Interest in angels is ever gaining popular appeal. We even have an angel store in Mendocino. A cover story of Time magazine called it a grass-roots revolution of the spirit. The article, "The New Age of Angels", states: 69% of Americans believe angels exist. The New York Times ran a recent editorial discussing the renewed interest in angels in popular culture and the number of current books about angelic visitations. The New York Times did not acknowledge the possible veracity of the stories, but also did not overly disparage them. As the editorial put it: Many people, it turns out, still believe that in their hour of need...the mysterious stranger who came to their rescue was not an earthly friend, but another kind of guardian.

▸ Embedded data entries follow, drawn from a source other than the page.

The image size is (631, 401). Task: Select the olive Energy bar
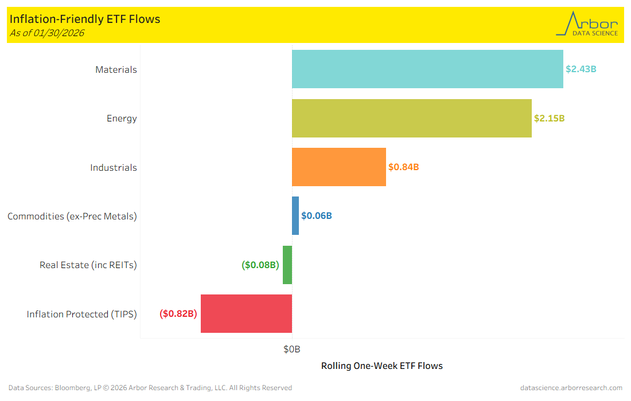click(x=411, y=118)
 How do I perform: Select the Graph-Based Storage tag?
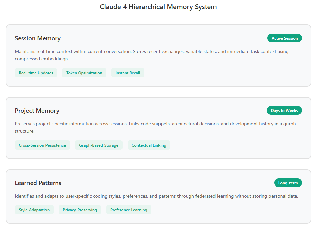click(x=99, y=145)
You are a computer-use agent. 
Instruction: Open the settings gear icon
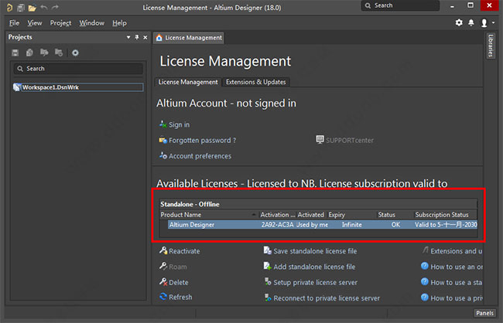(459, 22)
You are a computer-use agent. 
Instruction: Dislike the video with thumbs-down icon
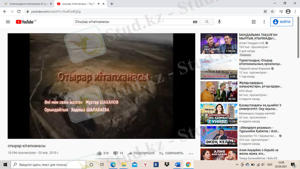[116, 153]
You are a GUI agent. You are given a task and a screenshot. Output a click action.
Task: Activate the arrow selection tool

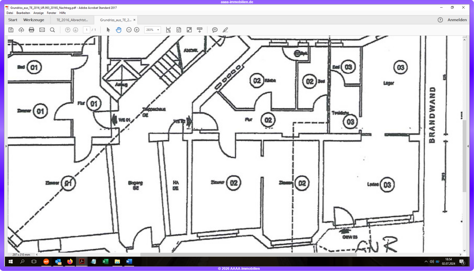pyautogui.click(x=108, y=30)
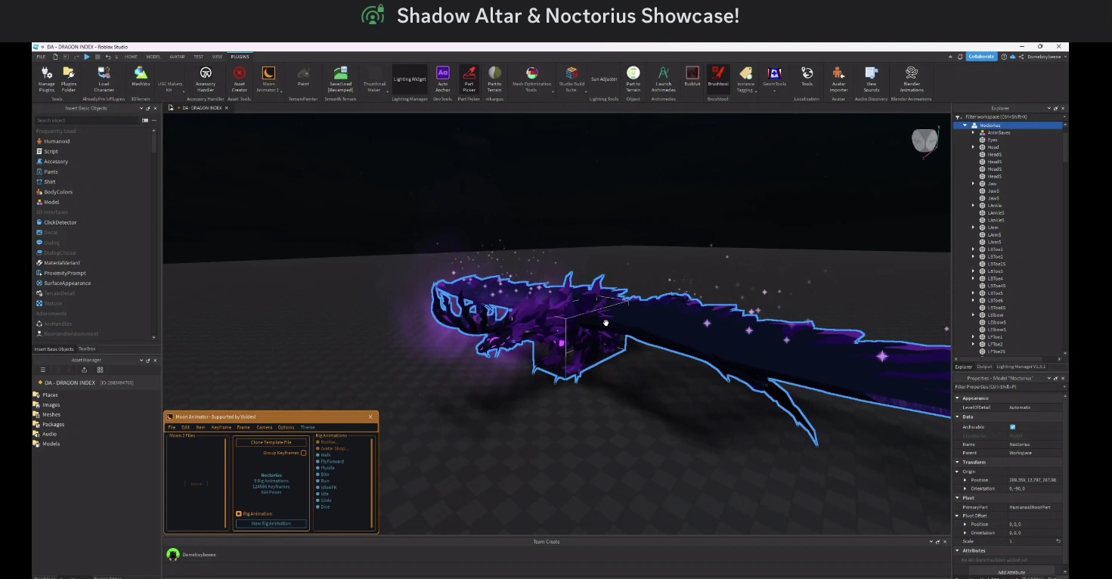Viewport: 1112px width, 579px height.
Task: Launch Blender Animations plugin
Action: 911,79
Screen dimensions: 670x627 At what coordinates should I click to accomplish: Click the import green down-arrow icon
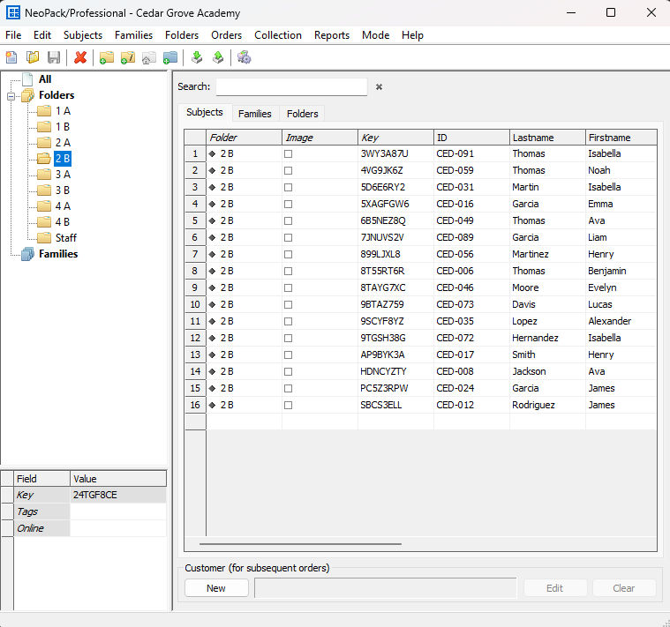point(197,58)
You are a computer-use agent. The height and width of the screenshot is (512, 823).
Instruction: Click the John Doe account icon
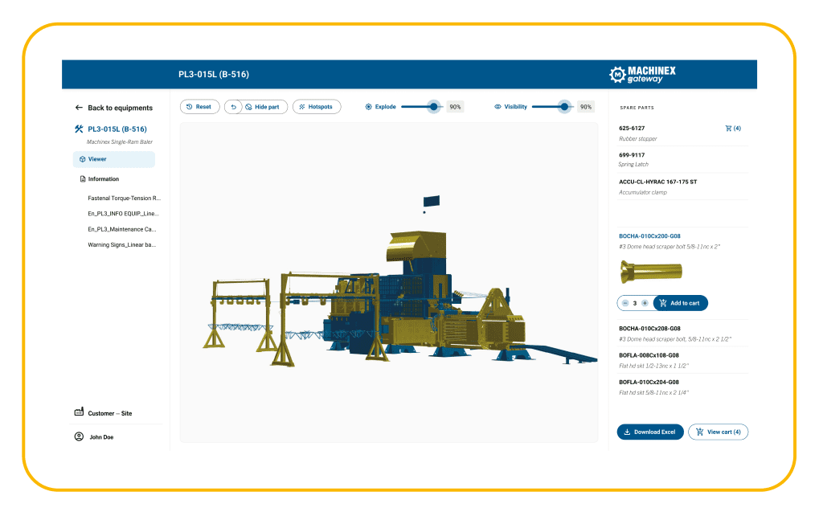[x=77, y=436]
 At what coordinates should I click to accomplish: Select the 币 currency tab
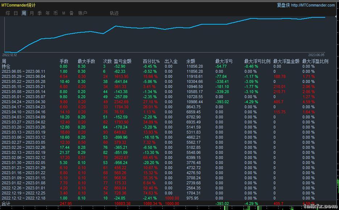coord(55,13)
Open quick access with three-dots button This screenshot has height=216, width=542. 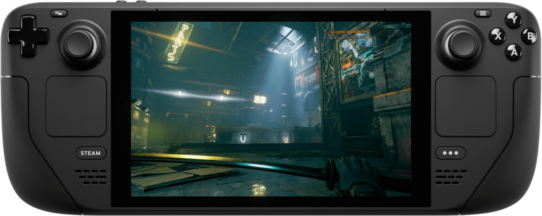(450, 153)
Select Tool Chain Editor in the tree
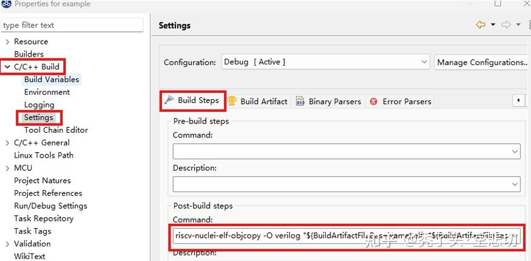 click(56, 130)
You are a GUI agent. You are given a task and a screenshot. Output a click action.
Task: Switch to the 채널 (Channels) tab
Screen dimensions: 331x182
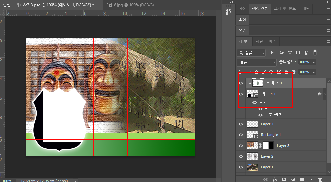[259, 41]
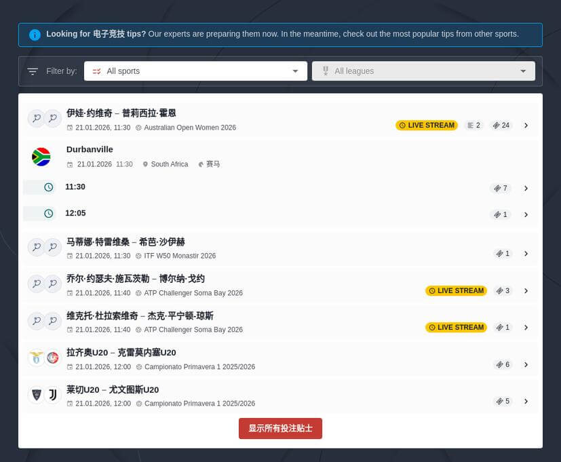Expand the Lazio U20 match row chevron
Screen dimensions: 561x462
[526, 364]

In regard to the current popularity of angels, the editor reflected: "We cannot give a definitive answer. We can guess, though. In a sectarian age, when people are being slaughtered for their differences, angels are nonsectarian well-wishers, common to Christianity, Judaism, Islam and Zoroastrianism. Bodhisattvas fulfill the same role ... in Buddhism, as avatars do in Hinduism. They are universal exemplars of grace and innocence ... a sweet antidote to the nastiness of most popular culture."

(Benjamin Creme's Master confirms that the cross at the Greenwood Community Church was manifested by Maitreya.)